BACKGROUND: Transdermal progesterone is being used in some countries as a purported treatment for menopausal symptoms, either alone or prescribed in conjunction with estrogen, but little information exists regarding the biological activity and effectiveness of this method of delivery of progesterone in protecting the endometrium from excess proliferation. This study was designed to evaluate the use of sequential transdermal progesterone. End-points evaluated included endometrial cellular response and bleeding pattern as well as plasma hormone levels and salivary progesterone estimations. METHOD: Twenty-seven postmenopausal women were treated with continuous transdermal estrogen (28-day cycle) and a cream containing 16, 32 or 64 mg of progesterone in each 4-cm extrusion from a tube of Pro-Feme administered daily in a sequential (days 15-28 of cycle) regimen. Blood and endometrial samples were analyzed for progesterone response prior to therapy, after the first 14 days of unopposed transdermal estrogen and following 14 days of transdermal progesterone. Saliva samples were taken during the last 14 days of the 84-day study, when the final progesterone cream therapy was being applied. RESULTS: Hormone assay indicated that physiological levels of estradiol were achieved, but progesterone levels were insufficient to induce any detectable change in the endometrium. Only one patient experienced bleeding during the study period. Levels of salivary progesterone were so variable as to be considered completely unreliable in determining the potential influence on biological activity. INTERPRETATION: Pro-Feme transdermal progesterone administered in a 16-, 32- or 64-mg daily dose for 14 days in a sequential regimen does not appear to be effective in inducing a secretory change in a proliferative endometrium. Salivary progesterone levels were not of value in managing the therapy of postmenopausal women.

Climacteric. 2000 Sep;3(3):155-60.

Wren BG, McFarland K, Edwards L, O'Shea P, Sufi S, Gross B, Eden JA.

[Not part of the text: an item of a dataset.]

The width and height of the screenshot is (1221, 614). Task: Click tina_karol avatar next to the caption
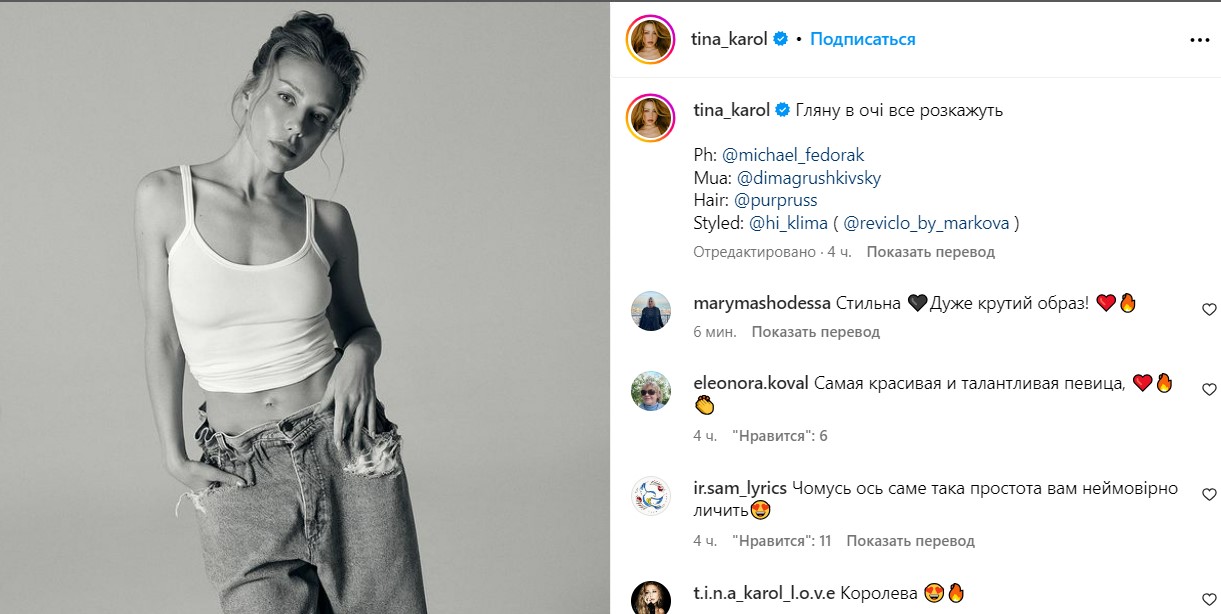[650, 118]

THOUGHTS ON THIS USEFUL STUDY

  1. First, most woman using natural hormones in menopause do not add any type of natural estrogen. Many have fat that makes estrone, which becomes estradiol. If they add any type of estradiol or estriol (weak pregnancy estrogen) it is usually a low dose. If one adds estrogen, then one needs even more progesterone.
  2. The low dose progesterone used in this study appears similar to many over the counter progesterone creams which do not require a prescription. This low dose product did not achieve useful levels.
  3. Dr. Schaller has tried many different saliva tests. He knows some physicians that feel they are credible. However, this staff have struggled to get meaningful and reliable saliva levels. These authors also did not find saliva testing useful.
  4. Many physicians use progesterone in postmenopausal women most days of the month. My father thought it might induce a hormonal atrophy of the uterine lining, which would be less likely to get cancer. The merits of this thinking are not something these authors or I will address.